── RECORDS PROVIDED

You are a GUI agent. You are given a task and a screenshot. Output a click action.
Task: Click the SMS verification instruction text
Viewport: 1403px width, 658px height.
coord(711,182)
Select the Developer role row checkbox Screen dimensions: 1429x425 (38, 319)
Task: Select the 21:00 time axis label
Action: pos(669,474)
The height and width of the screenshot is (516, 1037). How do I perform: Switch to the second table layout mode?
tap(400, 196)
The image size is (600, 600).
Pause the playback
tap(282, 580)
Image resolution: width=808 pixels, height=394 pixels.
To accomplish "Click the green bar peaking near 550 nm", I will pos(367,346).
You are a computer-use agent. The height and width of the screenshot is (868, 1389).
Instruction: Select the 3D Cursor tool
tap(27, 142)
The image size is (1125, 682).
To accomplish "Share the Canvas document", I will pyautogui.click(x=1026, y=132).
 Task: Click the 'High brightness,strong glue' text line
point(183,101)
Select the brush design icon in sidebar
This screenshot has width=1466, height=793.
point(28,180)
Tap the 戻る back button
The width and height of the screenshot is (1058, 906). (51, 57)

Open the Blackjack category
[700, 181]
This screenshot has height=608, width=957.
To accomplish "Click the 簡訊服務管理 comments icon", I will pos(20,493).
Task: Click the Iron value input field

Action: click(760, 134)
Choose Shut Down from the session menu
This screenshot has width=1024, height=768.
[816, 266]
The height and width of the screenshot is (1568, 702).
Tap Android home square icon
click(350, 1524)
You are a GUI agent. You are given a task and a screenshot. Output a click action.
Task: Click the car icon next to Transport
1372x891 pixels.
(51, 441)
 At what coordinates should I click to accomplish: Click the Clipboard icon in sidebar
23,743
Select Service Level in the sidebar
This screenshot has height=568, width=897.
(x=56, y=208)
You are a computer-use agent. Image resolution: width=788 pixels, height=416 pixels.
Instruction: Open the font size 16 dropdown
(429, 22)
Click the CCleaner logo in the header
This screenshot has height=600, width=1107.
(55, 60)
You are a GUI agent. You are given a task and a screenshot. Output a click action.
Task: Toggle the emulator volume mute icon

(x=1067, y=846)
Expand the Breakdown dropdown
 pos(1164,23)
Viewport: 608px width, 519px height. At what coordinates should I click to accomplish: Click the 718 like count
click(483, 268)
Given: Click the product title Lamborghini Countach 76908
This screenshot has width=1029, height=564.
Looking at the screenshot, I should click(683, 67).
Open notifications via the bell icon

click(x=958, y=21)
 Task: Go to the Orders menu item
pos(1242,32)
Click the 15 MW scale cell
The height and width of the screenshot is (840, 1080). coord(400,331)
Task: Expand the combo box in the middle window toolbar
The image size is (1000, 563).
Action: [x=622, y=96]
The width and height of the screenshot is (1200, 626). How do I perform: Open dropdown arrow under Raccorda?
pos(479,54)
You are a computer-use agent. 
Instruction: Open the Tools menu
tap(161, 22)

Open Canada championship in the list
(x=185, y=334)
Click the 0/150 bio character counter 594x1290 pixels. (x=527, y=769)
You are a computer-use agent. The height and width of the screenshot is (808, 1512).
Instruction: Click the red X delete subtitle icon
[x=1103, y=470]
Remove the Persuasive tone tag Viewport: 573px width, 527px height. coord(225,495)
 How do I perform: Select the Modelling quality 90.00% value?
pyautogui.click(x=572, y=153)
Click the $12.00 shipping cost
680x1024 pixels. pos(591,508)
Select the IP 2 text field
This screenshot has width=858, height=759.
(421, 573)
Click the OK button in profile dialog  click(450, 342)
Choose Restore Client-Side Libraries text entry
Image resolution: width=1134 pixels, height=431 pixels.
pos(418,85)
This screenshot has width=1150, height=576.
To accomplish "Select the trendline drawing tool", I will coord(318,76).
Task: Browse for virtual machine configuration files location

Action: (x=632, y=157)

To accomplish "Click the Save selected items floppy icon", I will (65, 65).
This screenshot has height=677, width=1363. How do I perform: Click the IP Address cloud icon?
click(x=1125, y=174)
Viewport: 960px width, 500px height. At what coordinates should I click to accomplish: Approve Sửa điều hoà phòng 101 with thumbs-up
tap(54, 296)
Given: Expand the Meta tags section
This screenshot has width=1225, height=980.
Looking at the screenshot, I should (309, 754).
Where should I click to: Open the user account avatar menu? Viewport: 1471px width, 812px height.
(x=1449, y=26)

────

PROBLEM DETAILS:
The answer must be every line of the entries that includes the word "will".

SOLUTION:
To accomplish "Click the green bar peaking near 550 nm", I will pos(367,346).
To accomplish "Share the Canvas document", I will pyautogui.click(x=1026, y=132).
To accomplish "Click the 簡訊服務管理 comments icon", I will pos(20,493).
To accomplish "Select the trendline drawing tool", I will coord(318,76).
To accomplish "Click the Save selected items floppy icon", I will (65, 65).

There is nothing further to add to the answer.